George H. Sheldon is the Acting Assistant Secretary for the Administration for Children and Families (ACF) under the U.S. Department of Health and Human Services. ACF oversees and finances social and economic programs for vulnerable children and families. Starting May 16, 2011, he served as Senior Advisor to David Hansell until his departure on June 17, when Sheldon became Principal Deputy Assistant Secretary and Acting Assistant Secretary at ACF.
Born in June 1947 in Wildwood, New Jersey, at age seven Sheldon moved to Plant City, Florida, and grew up there. He attended American University and Florida Southern College before earning his B.A. at Florida State University in 1969; he later earned a J.D. from Florida State in 1978.
Sheldon began his career in 1967 with the Florida Department of State and then became an aide to Democratic State Senator Reubin Askew. When Askew was elected Governor in 1970, Sheldon helped organize the new administration by running the transition office, and later served as assistant to the Deputy Secretary of the Department of Health and Rehabilitative Services (the forerunner of today’s
Department of Children and Families (DCF)) while attending law school.

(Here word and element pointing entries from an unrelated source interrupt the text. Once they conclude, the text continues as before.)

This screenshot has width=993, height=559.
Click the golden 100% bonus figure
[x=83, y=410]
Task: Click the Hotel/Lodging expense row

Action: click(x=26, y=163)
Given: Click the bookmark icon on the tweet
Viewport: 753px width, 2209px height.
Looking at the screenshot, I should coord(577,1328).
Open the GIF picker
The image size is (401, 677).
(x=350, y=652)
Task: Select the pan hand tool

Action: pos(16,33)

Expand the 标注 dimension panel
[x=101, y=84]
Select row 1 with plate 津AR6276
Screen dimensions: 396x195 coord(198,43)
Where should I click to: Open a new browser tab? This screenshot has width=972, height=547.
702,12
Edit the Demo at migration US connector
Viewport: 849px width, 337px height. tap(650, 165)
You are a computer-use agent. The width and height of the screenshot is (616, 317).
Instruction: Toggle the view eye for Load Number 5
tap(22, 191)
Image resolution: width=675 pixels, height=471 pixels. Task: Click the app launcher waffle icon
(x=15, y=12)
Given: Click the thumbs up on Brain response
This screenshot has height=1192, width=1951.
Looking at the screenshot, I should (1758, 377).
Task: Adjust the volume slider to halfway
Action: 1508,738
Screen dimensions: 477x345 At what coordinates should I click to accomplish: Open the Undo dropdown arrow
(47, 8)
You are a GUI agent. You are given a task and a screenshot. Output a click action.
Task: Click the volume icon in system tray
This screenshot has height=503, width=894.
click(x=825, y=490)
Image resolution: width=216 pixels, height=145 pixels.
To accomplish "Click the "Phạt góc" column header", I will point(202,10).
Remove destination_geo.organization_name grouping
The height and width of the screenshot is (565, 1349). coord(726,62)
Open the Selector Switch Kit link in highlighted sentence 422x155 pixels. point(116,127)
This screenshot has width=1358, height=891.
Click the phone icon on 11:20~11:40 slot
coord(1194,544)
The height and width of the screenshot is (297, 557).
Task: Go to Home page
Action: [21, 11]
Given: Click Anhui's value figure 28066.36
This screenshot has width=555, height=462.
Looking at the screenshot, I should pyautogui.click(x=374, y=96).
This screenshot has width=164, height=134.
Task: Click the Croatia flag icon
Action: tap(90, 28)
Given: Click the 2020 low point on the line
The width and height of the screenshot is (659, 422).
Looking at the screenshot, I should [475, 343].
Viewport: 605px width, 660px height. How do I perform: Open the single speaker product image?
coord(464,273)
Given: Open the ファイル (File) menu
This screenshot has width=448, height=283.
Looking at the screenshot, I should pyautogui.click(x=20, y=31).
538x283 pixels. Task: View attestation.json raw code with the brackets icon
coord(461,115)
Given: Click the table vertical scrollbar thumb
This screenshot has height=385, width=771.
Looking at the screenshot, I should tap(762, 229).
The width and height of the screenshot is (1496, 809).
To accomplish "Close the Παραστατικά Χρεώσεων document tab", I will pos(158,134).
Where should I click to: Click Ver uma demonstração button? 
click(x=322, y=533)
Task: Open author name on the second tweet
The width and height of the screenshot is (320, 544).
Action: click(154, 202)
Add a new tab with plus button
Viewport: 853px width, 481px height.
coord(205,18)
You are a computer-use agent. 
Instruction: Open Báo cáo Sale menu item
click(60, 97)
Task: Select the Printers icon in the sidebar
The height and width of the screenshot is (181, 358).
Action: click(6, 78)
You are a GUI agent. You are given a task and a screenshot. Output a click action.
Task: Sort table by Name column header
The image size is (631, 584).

In the early 1970s, Sheldon established in Tampa what became a model drug abuse prevention and treatment program. As executive director in 1971, Sheldon increased by over 400% the services provided by the Hillsborough Association for Retarded Citizens, managing a staff of close to one hundred. From 1975 to 1983, Sheldon served in the Florida House of Representatives as a Democrat, where his key legislative accomplishments included the Nursing Home Reform Act of 1976, which he wrote, and the Community Care for the Elderly Act of 1976, which he co-sponsored.
After an unsuccessful 1984 campaign for Congress, Sheldon went back to private law practice, joining the law firm of
Levine, Freedman, Hirsch and Levinson in Tampa. In 1987 he established a consulting firm, Sheldon, Cusick and Associates, and successfully lobbied for initial funding of $52 million for computers in the classroom and for increased funding in subsequent years.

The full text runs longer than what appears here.